An inspiring example of courier organization is the Couriers and Logistics Branch, a voluntary association of couriers who have organized themselves within the Independent Workers Union of Great Britain. The IWGB Couriers and Logistics Branch has campaigned for couriers working for different companies, such as the food delivery company Deliveroo, and scoring a major victory after eCourier agreed to pay increases and improvements in working conditions after the union’s campaign.
In other parts of the UK and Ireland couriers have established their own unions affiliated with the Industrial Workers of the World (IWW) and gathered as the IWW Couriers Network. Local branches, such as the Couriers Network Cymru in Wales and the Couriers Network Scotland, are campaigning to improve working conditions at food delivery companies such as Deliveroo and UberEATS. Currently, members of the Couriers Network Scotland working for UberEATS are striking in Glasgow to protest pay cuts. Likewise, in the Netherlands, France and Spain couriers working for food delivery companies have organized themselves under the Riders Union and the Collectif des Livreurs Autonomes Parisiens and Riders X Derechos VLC.
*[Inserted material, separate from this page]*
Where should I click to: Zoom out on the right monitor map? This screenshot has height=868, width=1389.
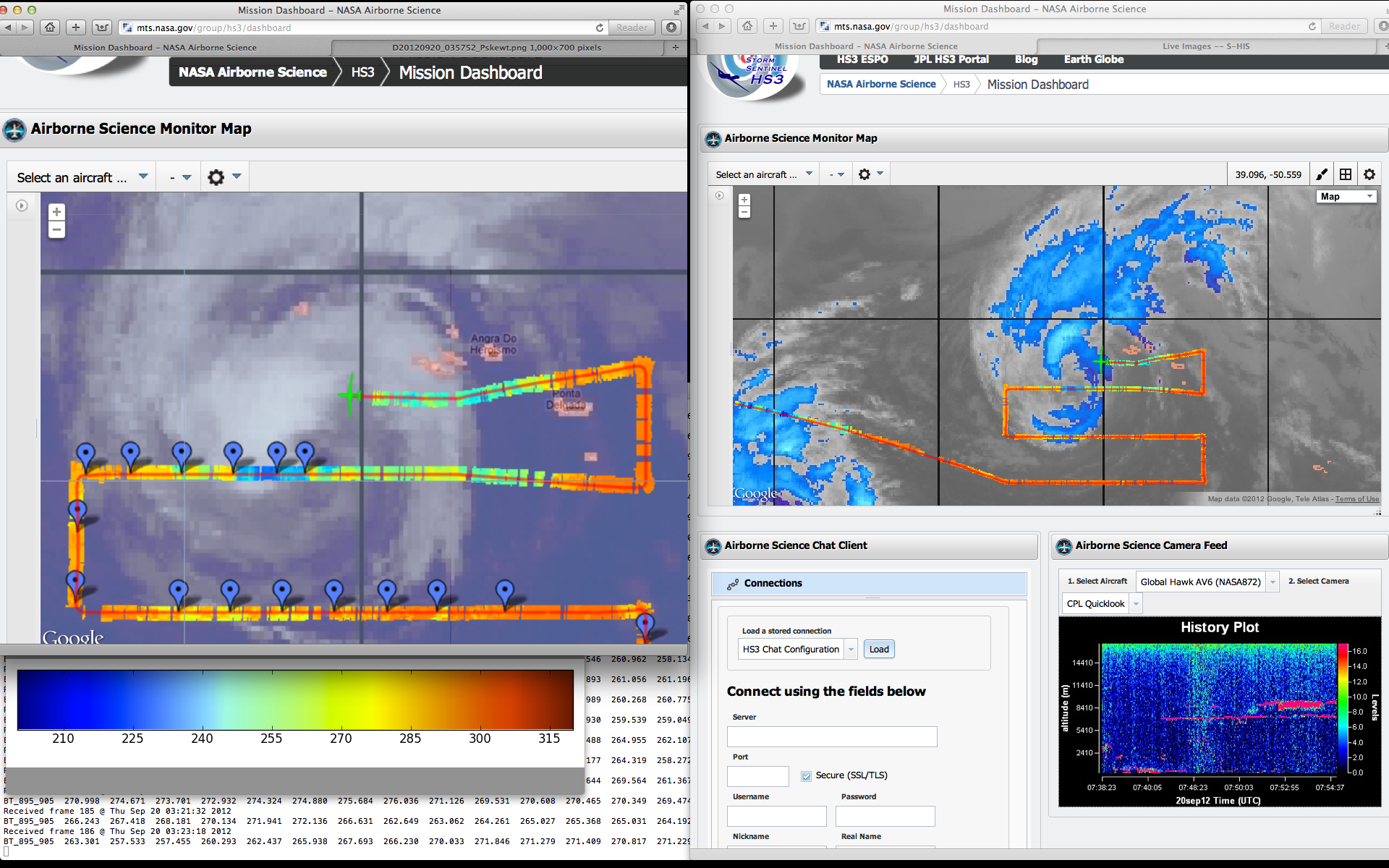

Especially couriers are affected by the so called gig economy, under which employers seek to rid themselves of responsibilities towards their workers and of circumvent the mutually agreed on rules of employment. As the business model of these companies is similar and as the companies have spread internationally, it is small wonder that campaigns by couriers in different countries demand the same things: living wages and decent working conditions. As the gig economy companies operate internationally, the couriers unions would do well to establish contacts with each other. And while the couriers are now at the forefront of this, the questions of living wages, workers’ rights and adherence to labor legislation ultimately concern all those who work for a living.